* _WHAT TO WORK ON_
Match the word "tree". Return each line of the data below where it appears.
*** SUPPLIED MATERIAL Section Begins ***
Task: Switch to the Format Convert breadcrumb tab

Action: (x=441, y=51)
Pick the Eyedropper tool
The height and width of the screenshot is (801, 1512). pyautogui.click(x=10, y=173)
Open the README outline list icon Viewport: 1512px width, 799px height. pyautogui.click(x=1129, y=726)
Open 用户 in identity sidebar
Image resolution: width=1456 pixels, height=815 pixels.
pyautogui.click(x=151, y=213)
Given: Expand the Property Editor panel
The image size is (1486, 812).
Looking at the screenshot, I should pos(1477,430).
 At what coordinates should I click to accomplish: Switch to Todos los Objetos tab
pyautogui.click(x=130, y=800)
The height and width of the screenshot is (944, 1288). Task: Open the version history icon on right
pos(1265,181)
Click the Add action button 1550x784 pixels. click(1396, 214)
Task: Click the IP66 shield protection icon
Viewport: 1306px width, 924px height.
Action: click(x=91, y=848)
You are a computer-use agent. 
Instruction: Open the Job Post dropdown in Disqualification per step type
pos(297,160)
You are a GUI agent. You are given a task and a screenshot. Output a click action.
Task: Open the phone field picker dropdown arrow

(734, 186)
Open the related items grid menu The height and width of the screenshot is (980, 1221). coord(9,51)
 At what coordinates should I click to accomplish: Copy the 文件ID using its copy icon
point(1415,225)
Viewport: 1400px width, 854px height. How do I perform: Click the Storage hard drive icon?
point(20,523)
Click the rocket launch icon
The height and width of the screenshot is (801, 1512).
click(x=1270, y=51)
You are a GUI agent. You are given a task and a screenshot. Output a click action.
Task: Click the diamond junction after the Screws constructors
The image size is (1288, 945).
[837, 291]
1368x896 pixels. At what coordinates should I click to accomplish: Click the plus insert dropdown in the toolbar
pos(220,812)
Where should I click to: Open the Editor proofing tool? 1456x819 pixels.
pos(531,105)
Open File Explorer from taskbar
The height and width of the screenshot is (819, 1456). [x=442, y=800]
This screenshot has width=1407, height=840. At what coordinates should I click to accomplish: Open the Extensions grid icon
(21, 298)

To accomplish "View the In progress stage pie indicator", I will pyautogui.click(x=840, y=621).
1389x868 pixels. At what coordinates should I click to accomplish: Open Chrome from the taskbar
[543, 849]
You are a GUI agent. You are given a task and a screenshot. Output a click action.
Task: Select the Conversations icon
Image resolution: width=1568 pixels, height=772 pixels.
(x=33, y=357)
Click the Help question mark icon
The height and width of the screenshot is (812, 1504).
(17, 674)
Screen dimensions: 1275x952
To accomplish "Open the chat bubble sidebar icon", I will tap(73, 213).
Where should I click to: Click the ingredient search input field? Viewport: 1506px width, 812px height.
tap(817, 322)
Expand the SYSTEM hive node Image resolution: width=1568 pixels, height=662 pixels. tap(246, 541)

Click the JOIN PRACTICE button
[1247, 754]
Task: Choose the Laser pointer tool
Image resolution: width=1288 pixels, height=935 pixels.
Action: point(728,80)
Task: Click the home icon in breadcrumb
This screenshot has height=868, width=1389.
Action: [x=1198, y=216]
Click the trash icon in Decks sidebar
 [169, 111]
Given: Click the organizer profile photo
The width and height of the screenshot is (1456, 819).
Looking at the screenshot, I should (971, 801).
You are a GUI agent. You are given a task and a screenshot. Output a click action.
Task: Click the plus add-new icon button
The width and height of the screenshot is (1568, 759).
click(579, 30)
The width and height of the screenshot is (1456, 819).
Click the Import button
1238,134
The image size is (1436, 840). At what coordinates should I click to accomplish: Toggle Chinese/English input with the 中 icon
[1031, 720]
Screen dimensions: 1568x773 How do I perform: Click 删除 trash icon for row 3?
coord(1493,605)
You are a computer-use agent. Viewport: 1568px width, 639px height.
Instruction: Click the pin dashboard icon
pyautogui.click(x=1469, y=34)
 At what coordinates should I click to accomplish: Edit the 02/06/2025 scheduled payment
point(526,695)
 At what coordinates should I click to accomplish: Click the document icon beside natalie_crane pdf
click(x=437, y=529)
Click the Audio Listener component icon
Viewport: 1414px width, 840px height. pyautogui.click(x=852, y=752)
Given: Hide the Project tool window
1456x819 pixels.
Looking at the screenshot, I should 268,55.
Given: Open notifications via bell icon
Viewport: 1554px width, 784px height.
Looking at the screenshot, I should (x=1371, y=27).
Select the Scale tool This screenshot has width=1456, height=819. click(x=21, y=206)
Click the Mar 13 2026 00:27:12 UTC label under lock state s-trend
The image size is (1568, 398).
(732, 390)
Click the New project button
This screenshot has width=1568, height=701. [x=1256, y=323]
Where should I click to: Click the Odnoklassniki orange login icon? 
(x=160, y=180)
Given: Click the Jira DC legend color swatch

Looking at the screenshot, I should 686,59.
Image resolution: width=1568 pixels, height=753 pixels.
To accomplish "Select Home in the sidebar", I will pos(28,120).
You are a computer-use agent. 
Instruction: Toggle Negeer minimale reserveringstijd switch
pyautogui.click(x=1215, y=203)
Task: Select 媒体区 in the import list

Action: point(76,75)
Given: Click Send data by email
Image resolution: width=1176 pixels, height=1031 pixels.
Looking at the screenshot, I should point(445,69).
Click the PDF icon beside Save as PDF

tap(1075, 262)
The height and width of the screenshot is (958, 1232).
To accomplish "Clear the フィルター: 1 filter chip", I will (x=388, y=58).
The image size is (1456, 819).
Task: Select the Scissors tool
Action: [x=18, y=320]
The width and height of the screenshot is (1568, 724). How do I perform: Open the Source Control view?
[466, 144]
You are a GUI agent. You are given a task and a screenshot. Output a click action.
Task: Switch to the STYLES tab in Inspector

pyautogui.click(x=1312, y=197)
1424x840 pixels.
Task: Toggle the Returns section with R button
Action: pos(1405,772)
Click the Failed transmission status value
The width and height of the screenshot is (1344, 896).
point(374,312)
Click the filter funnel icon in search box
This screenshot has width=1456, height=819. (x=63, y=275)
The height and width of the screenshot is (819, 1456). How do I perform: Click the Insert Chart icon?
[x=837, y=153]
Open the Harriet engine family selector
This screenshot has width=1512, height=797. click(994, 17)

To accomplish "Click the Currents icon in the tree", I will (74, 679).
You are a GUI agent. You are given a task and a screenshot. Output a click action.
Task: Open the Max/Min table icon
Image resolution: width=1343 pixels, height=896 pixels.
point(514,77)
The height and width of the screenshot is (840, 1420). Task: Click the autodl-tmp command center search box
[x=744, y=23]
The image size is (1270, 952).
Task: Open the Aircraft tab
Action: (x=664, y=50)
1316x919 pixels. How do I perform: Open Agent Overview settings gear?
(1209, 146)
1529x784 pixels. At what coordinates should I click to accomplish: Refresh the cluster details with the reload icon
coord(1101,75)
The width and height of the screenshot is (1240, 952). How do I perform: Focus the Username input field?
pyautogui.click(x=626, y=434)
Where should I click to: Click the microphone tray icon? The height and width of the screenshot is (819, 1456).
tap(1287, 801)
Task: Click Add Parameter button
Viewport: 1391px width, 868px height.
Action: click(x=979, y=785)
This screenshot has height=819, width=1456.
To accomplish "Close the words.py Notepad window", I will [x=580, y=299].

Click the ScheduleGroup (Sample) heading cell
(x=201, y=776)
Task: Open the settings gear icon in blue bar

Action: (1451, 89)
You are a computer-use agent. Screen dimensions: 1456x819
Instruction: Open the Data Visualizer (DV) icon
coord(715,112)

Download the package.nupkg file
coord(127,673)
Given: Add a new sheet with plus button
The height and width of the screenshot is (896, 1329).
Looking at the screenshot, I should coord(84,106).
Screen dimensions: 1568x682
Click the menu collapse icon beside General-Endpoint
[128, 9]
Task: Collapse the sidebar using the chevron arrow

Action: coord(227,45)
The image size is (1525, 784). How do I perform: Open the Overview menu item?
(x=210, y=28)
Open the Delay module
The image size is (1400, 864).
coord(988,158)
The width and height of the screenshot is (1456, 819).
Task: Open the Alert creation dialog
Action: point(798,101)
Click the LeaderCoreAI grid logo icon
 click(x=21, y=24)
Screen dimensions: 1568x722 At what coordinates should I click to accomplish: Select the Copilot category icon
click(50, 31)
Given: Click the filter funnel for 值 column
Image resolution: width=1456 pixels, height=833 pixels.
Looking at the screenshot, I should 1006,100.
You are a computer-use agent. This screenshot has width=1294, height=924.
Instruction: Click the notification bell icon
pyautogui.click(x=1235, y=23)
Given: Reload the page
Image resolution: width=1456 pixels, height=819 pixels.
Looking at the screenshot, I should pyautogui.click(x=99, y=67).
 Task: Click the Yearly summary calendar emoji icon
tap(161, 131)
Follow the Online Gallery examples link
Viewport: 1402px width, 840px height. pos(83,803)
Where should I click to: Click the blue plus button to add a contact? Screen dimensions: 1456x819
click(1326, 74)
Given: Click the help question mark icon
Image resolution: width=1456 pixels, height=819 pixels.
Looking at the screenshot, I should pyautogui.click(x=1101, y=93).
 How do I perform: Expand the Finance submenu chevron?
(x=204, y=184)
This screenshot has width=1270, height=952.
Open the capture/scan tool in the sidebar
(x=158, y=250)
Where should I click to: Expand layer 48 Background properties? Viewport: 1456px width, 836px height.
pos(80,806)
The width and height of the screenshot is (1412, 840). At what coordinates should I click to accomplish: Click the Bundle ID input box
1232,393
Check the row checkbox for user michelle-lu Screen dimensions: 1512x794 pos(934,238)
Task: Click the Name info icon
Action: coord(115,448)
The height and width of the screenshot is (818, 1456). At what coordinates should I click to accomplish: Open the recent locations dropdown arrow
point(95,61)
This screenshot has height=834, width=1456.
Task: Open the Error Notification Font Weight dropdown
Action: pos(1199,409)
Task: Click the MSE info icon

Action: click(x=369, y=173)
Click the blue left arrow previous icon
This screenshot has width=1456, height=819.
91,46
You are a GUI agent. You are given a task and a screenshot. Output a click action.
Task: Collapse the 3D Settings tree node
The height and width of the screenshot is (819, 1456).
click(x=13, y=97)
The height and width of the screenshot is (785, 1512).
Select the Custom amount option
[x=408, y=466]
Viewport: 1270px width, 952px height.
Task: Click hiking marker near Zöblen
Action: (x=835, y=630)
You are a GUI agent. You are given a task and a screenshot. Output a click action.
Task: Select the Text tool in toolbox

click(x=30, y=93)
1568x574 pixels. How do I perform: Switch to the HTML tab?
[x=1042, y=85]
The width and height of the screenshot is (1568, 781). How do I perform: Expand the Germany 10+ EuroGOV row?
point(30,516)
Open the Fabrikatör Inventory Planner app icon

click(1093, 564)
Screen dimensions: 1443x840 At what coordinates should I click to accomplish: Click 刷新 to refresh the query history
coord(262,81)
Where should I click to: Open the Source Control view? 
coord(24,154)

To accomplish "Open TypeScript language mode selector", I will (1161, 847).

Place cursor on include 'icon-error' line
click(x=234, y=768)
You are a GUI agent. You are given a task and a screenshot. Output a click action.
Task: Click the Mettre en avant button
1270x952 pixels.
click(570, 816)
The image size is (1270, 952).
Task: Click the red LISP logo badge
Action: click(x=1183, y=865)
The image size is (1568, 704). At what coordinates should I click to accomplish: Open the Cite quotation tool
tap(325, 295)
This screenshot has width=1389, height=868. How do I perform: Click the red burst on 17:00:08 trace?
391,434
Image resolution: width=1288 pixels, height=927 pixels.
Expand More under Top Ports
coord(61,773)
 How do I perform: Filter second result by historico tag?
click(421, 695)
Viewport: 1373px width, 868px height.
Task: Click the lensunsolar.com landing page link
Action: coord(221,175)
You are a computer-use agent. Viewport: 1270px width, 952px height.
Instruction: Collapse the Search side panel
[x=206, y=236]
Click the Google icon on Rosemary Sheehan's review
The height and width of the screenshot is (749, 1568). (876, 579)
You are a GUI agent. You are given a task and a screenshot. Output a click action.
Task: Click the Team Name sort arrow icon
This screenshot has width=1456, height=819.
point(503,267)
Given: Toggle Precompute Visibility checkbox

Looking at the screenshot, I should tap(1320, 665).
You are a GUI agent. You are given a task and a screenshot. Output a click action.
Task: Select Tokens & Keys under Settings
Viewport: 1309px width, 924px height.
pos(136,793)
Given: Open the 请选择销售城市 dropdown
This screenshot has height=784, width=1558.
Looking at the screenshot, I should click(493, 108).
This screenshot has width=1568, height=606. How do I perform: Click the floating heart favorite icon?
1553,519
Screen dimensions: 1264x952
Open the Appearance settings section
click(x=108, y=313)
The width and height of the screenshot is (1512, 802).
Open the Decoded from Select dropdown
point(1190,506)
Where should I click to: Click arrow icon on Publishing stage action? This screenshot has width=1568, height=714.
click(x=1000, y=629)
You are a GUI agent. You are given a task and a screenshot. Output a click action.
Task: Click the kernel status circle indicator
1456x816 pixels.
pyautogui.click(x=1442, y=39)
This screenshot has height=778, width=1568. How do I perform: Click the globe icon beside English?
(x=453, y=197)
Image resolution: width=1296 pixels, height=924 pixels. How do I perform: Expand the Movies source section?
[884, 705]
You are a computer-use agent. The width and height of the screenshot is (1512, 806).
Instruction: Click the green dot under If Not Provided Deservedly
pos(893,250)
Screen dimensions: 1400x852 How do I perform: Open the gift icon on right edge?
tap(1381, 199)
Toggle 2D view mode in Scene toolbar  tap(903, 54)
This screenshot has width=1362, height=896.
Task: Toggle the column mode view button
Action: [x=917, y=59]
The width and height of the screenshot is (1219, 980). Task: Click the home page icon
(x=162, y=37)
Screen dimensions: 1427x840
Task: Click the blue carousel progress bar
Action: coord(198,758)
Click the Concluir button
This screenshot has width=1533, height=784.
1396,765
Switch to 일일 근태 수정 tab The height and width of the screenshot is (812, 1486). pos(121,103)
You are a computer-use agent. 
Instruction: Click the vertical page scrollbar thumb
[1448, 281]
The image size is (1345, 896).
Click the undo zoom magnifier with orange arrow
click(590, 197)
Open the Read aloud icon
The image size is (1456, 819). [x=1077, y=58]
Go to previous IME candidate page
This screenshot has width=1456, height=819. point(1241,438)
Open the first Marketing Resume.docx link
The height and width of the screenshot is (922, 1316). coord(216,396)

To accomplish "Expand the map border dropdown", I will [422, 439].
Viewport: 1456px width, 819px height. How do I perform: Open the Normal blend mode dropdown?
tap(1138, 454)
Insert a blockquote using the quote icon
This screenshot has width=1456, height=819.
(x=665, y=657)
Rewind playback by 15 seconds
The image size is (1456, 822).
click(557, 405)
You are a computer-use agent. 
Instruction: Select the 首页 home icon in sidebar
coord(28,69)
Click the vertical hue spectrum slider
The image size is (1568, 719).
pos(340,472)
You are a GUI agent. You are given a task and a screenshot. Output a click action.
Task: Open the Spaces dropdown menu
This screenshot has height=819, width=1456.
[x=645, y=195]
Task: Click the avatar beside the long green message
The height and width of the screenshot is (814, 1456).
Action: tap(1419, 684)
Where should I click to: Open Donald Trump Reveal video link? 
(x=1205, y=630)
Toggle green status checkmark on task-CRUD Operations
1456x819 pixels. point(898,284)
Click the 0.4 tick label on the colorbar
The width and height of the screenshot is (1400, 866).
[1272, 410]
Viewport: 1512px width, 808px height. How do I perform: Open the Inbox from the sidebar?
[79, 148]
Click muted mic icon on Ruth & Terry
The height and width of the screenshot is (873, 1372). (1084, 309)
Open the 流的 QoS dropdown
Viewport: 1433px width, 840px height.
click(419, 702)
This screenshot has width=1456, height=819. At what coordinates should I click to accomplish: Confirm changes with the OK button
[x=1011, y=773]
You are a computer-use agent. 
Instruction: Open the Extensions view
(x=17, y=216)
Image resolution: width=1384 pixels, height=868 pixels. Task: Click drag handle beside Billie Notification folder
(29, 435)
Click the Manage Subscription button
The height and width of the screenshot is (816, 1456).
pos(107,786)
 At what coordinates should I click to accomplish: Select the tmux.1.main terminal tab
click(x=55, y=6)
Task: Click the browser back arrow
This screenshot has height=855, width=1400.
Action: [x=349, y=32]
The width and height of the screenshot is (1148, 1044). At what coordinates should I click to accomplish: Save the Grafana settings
*** SUPPLIED MATERIAL Section Ends ***
* _RESULT FOR THIS EXERCISE_
To accomplish "Click the Currents icon in the tree", I will (74, 679).
Task: Collapse the 3D Settings tree node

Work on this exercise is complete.